Here's a slightly out of left-field answer, that only touches the "best-practices around combining multiple models" part of your question. This is basically exactly my honours thesis, except that I'm dealing with complex, highly non-linear models that exhibit chaos and noise - climate models. This isn't likely to be broadly applicable to many fields, but might be useful in ecology or econometrics.
Until fairly recently in the climate modelling community, models were largely just smashed together in an unweighted average (usually after bias correction involving removing the model mean for part or all of the sample period). This is basically what the IPCC did for the 4th assessment report (4AR), and previous reports.
This is more or less an example of the "truth plus error" school of ensemble combination, where it is tacitly or explicitly assumed that observational series (eg. global temperature, local precipitation, etc) is true, and that if you take enough samples (eg. model runs), the noise in the model runs will cancel (see (1)).
More recently, methods for combining models based on performance weighting have been used. Because climate models are so noisy, and have so many variables and parameters, the only ways of assessing the performance (that I know of) are by taking the covariance, or by taking the MSE between the model output and the observed time series. Models can then be combined by weighting the mean based on that measure. There's a good overview of this in (2).
One assumption behind this method of combining simulations is assumption that the models are all reasonably independent - if some were highly dependent, they would bias the mean. This assumption was reasonably fair for the dataset used for 4AR (CMIP3, as this data set was made up of few model runs from many modelling groups (on the other hand, code is shared in the modelling community, so there may still be some interdependence. For an interesting look at this, see (3)). The dataset for the next assessment report, CMIP5, does not have this somewhat fortuitous attribute - some modelling teams will be submitting a few runs, while some will be submitting hundreds. Ensembles coming from different teams may be produced by initial condition peturbation, or by changes to the model physics and parametrisation. Also, this super ensemble isn't sampled in any systematic way - it's just who ever brings data is accepted (within reason). This is known in the field as an "ensemble of opportunity". There's a fair chance that using an unweighted mean on such an ensemble is going to git you some major bias toward the models with more runs (since even though there are hundreds of runs, there are likely a much smaller number of truly independent runs).
My supervisor has a paper in review at the moment describing a process of model combination involving performance AND independence weighting. There is a conference paper abstract available (4), I'll post the link to the paper when it's published (slow process, don't hold your breath). Basically, this paper describes a process that involves taking the covariance of model errors (model-obs), and weighting down models that have high covariance with all other models, (ie. models with highly dependent errors). The model error variance is computed as well, and used as the performance-weighting component.
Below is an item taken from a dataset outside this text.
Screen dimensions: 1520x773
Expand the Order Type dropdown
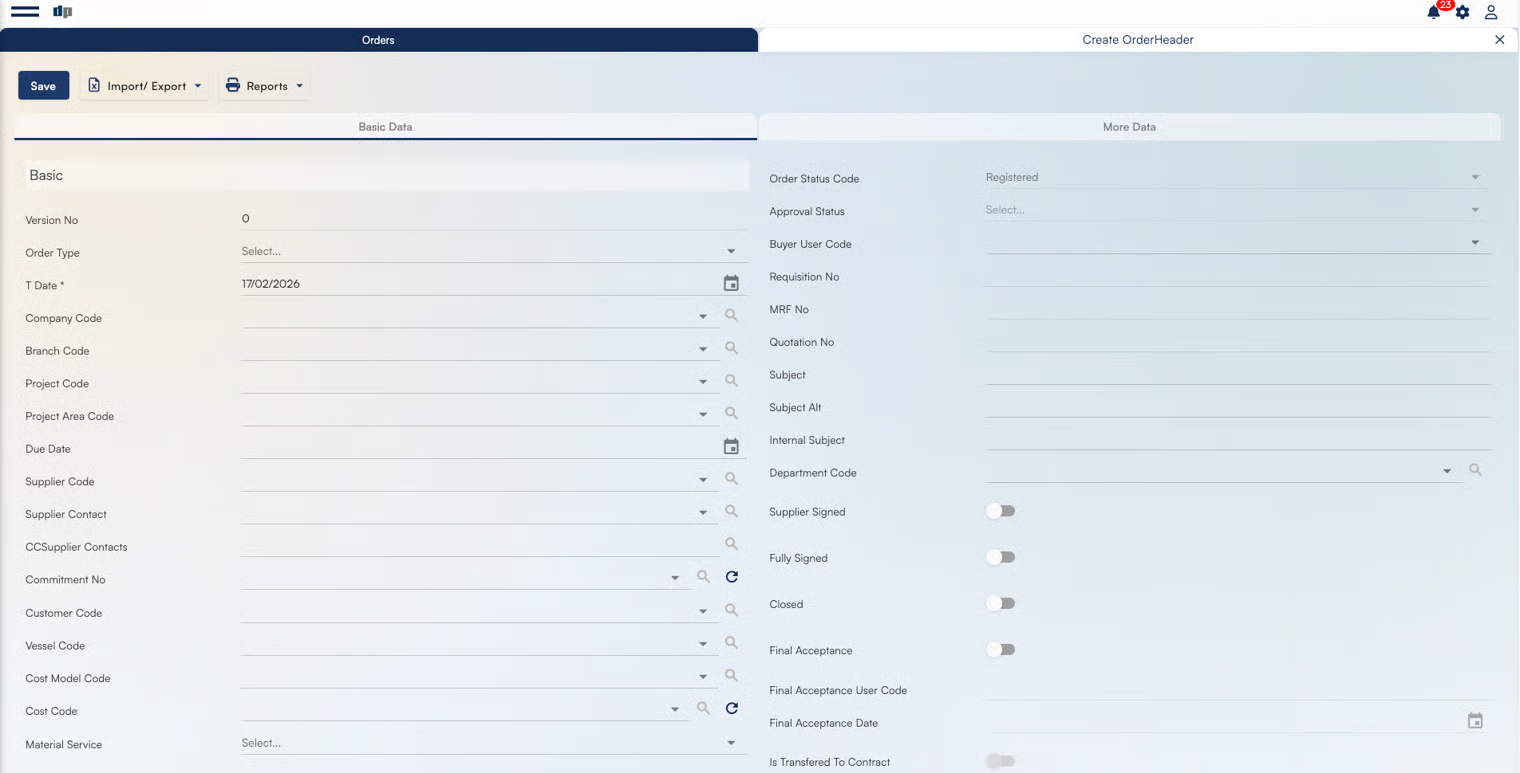point(731,252)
It's also worth noting that climate modelling is obviously hugely impacted by the vagaries of numerical modelling in general. There's a thing called a "laugh test" - if you end up with a model run that implies that global mean temperatures will be +20°C by 2050, you just throw it out, because it's clearly not physically relevant. Obviously this kind of test is fairly subjective. I haven't required it yet, but I expect to in the near future.
That's my understanding of the state model combination in my field at the moment. Obviously I'm still learning, so if I hit on anything special, I'll come back and update this answer.
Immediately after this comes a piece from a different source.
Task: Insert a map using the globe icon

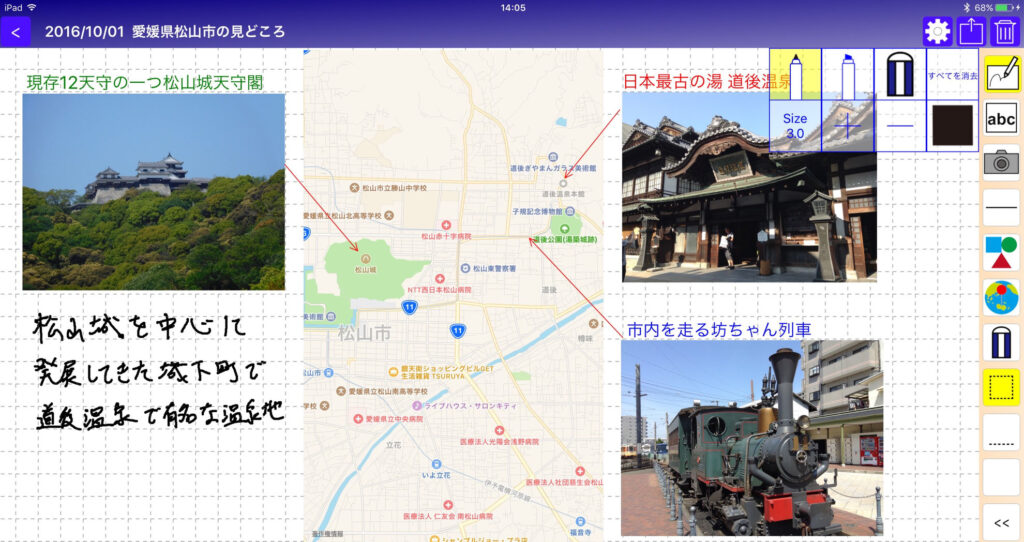Action: tap(1001, 298)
(1) Tebaldi, C. & Knutti, R., 2007. The use of the multi-model ensemble in probabilistic climate projections. Philosophical Transactions of the Royal Society A: Mathematical, Physical and Engineering Sciences, 365(1857), pp.2053–2075.
(2) Knutti, R. et al., 2010. IPCC Expert Meeting on Assessing and Combining Multi Model Climate Projections.
(3) Masson, D. & Knutti, R., 2011. Climate model genealogy. Geophys. Res. Lett, 38(8), p.L08703.
(4) Abramowitz, G. & Bishop, C., 2010. Defining and weighting for model dependence in ensemble prediction. In AGU Fall Meeting Abstracts. p. 07.